It may be hard to believe it was that long ago, but it was indeed on August 9, 2000 that Joel Spolsky wrote his famous article, The Joel Test: 12 Steps to Better Code
The test is based on a simple idea: answer 12 yes-or-no questions and if you answered “Yes” 12 times or close to that, you have a very mature and effective software engineering organization. If most of your answers were “No”, then you’re in serious trouble, or you will be when your hero programmer decides to leave. Regardless of how you score on this test, the questions you answered “No” tell you how you can improve.
Before you begin to criticize this test, consider that it was written a very long time ago and in what was a really a different era (the Agile Manifesto was published only the following year and we think Agile has been around for a while).
Over the last ten years, countless software developers asked themselves these questions, thought “we should really be doing this this…”, and then actually did it.

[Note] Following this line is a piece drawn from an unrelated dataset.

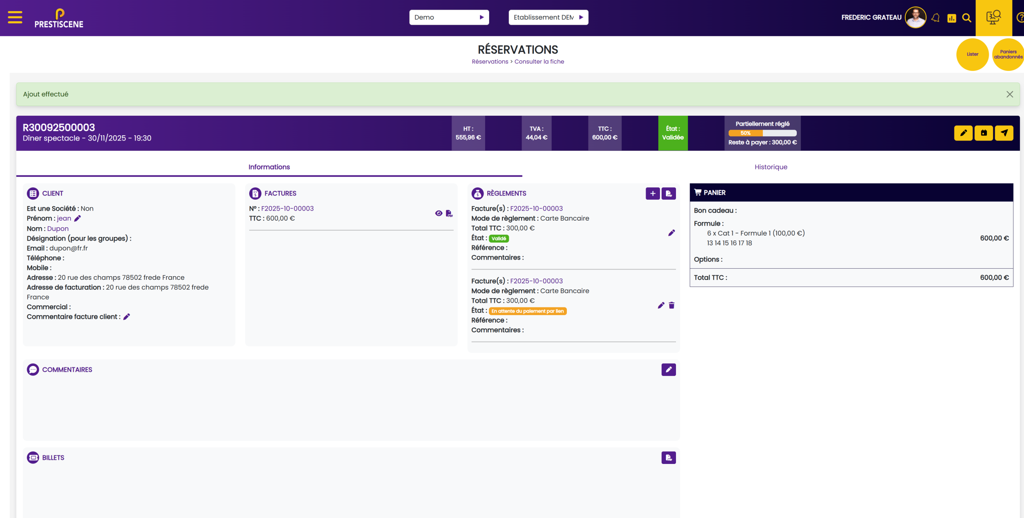Open the Demo dropdown selector
The image size is (1024, 518).
click(449, 17)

At the same time, advancements in our profession were taking place and chipping away at the relevance of these questions.
Do you use source control? Is that even a question?
Do you make daily builds? Here, there may be a big difference between two ways to answer “yes”, for instance, between running a script every 24 hours just to build the thing and improvement based on continual feedback from a continuous integration system.
Do you have a spec? “No” may now even be the preferred answer. Imagine an awkward scene: someone walks into a room full of Agile Manifesto signatories and asks, “Do you guys have a spec?” True, there is an important place for specification in agile software development (such as executable specifications used in agile acceptance testing), but the spec described in the Joel Test is of a different kind, the big one written up-front and before everything else.
Do you do hallway usability testing? Okay, if you are a software developer and you never leave your desk and expect your manager to give you tasks, then you are probably developing something unusable. (Mike Cohn wrote in User Stories Applied that software development managers are some of the worst user proxies.) If that is your situation, you can discover a lot by stepping outside the cubicle and asking someone to use your program. But your team can probably discover the same insights, only earlier, by applying user stories and engaging in conversations with more relevant user proxies.